NexCAR19 India’s first CAR-T cell therapy

Context

  • The Central Drugs Standard Control Organisation (CDSCO) this month granted market authorisation for NexCAR19, India’s first indigenously-developed CAR-T cell therapy, to ImmunoACT, a company incubated by IIT Bombay.

    • This paves the way for the commercial launch of this therapy in India, where it is expected to be available to cancer patients at a tenth of the cost abroad.

What is CAR-T cell therapy, and how do CAR-T cells find and destroy cancer cells?

  • CAR-T is a revolutionary therapy that modifies immune cells, specifically T-cells, by turning them into potent cancer fighters known as CAR-T cells.

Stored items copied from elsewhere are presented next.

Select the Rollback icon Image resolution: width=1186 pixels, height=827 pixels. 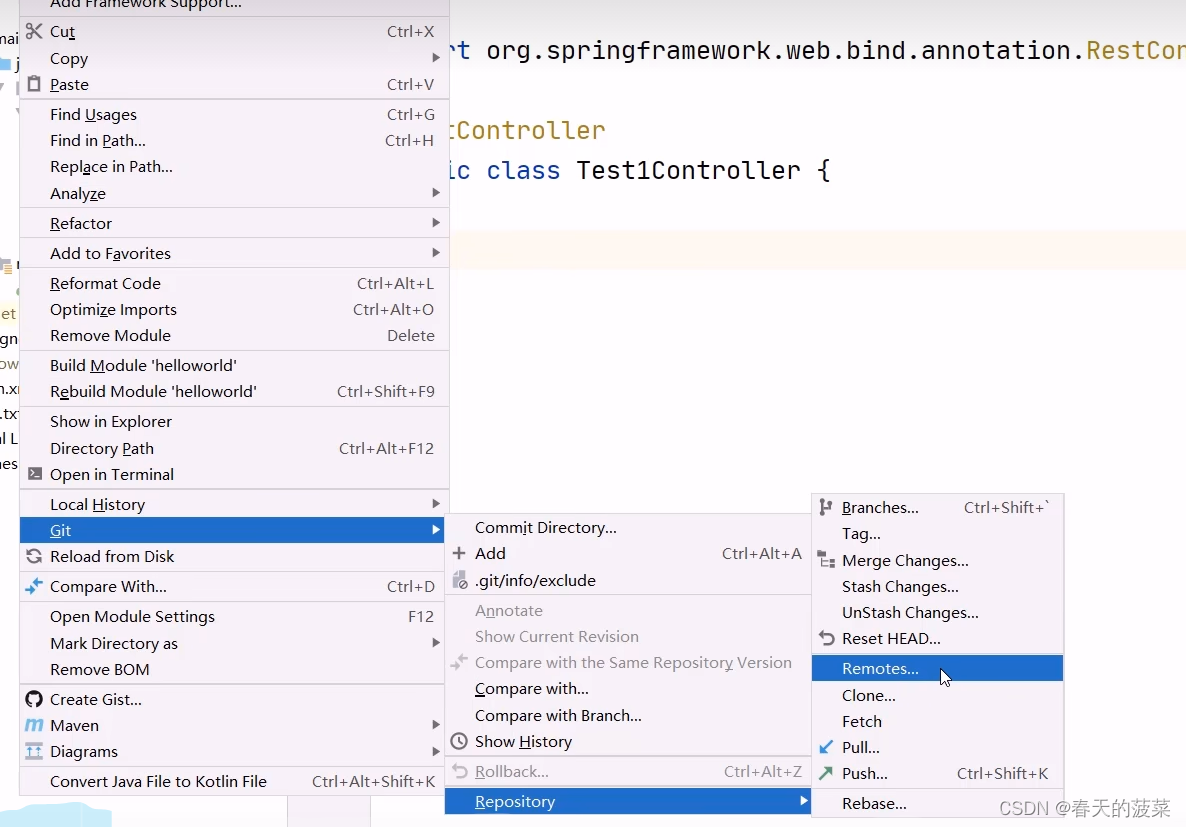(x=459, y=771)
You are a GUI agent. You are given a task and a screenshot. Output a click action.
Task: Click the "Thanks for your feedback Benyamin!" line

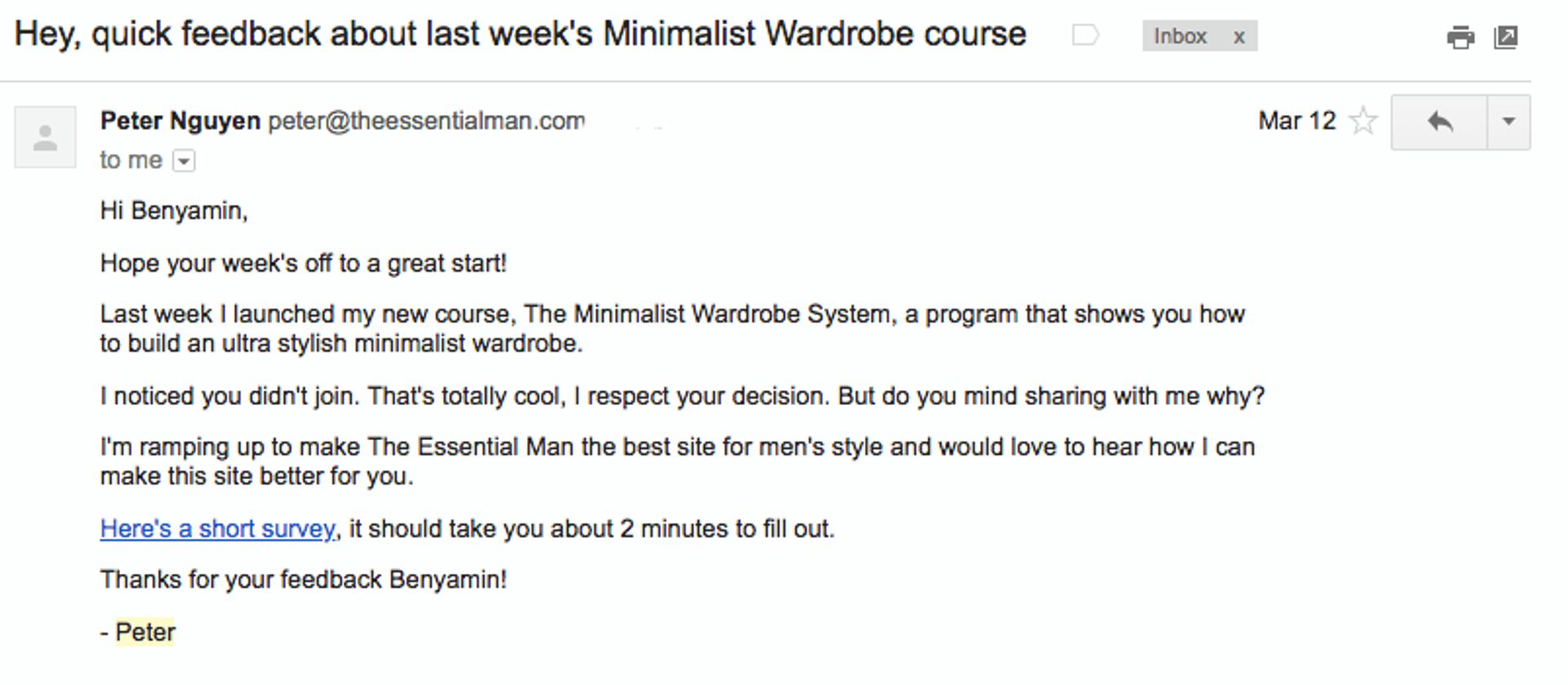coord(303,580)
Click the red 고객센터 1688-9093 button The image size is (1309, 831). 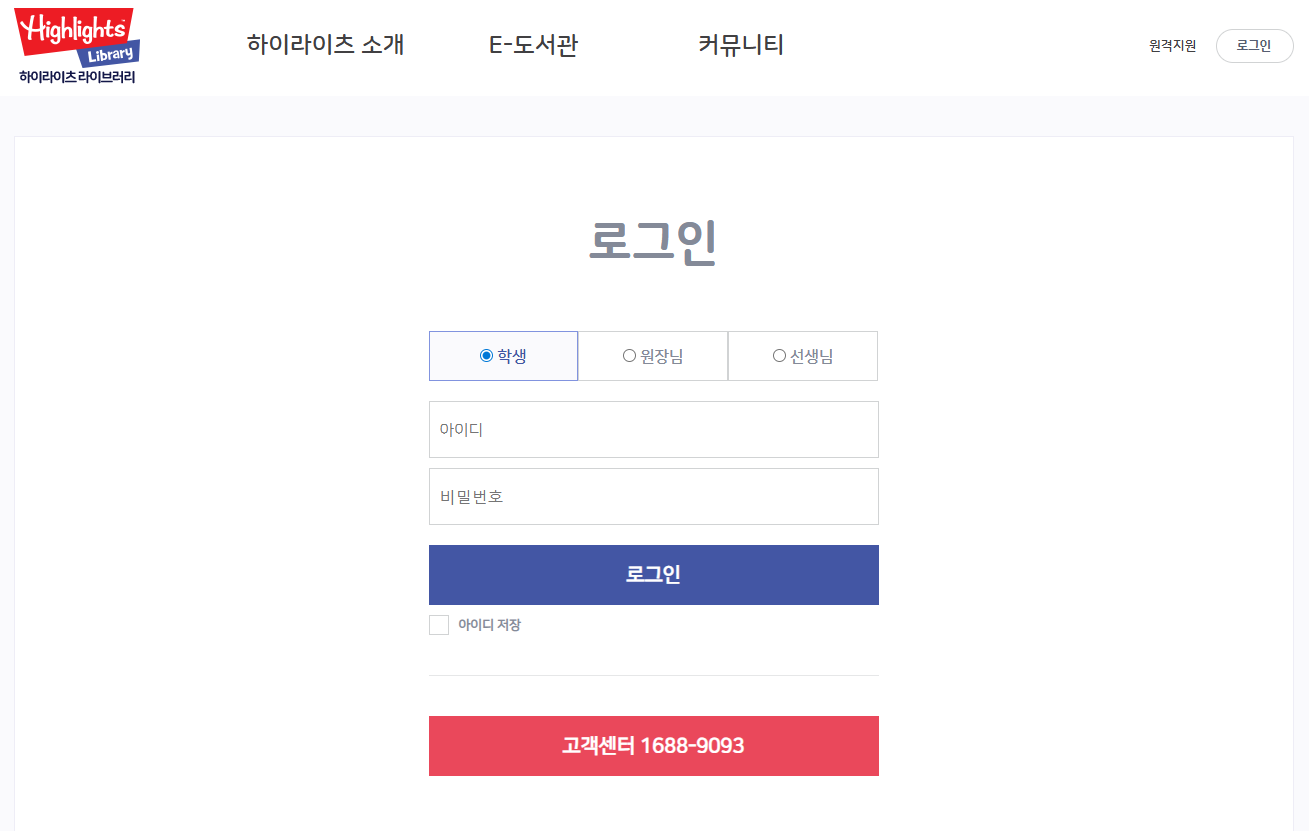point(654,746)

    NexCAR19 India’s first CAR-T cell therapy
    NexCAR19 India’s first CAR-T cell therapy
  • T-cells are special cells (white blood cells that find and fight illness and infection) whose primary function is cytotoxic, meaning it can kill other cells.
  • In CAR-T therapy, we genetically modify them into cancer-fighting cells.
  • These supercharged cells are then put back into the body, and they go after cancer cells — especially in blood cancers like leukaemia and lymphomas.

How effective and different is this from other cancer treatments like, say, chemotherapy?

  • While chemotherapy and immunotherapy may add a few months or years to a cancer patient’s life, cell-and-gene therapy is designed to cure and provide lifelong benefit.
  • It makes treatment easier with a one-time therapy [unlike several sessions of chemotherapy] that can be truly transformative [for a patient].
  • It’s a lifeline for non-responsive cancer patients.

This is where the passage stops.